[PROMPT]
Retype the records below exactly as given, but only from the first line through the line with "You are a computer-use", and without the pictures.

[Extracted records]
------
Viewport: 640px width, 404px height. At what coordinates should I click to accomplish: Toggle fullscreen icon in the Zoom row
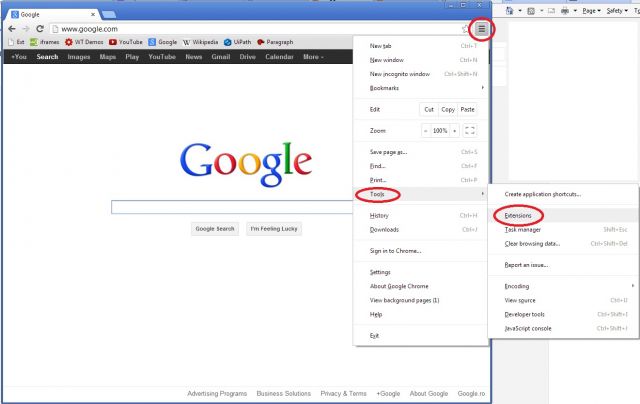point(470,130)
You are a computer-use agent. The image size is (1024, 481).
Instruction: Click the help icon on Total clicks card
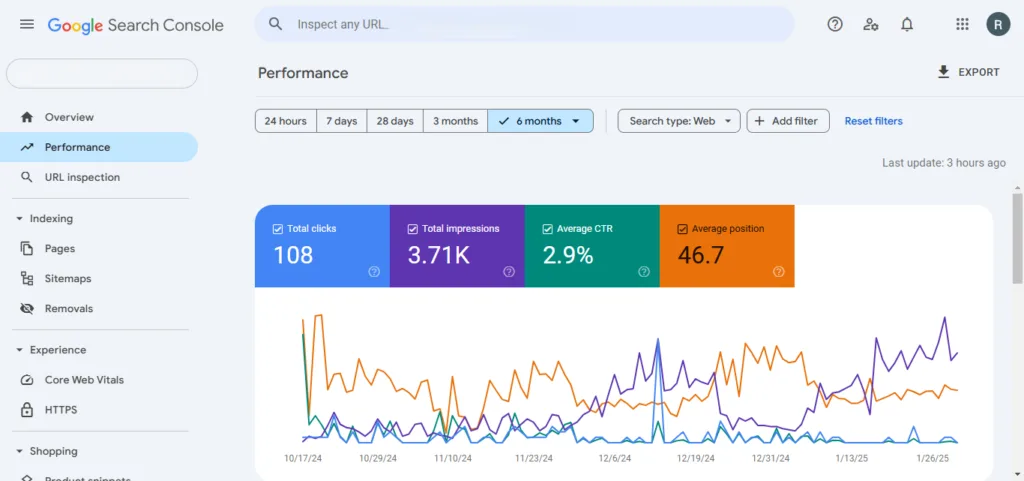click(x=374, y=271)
------
[TASK SOLUTION]
Viewport: 640px width, 404px height. At what coordinates should I click to accomplish: Toggle fullscreen icon in the Zoom row
point(470,130)
You are a computer-use agent. The image size is (1024, 481).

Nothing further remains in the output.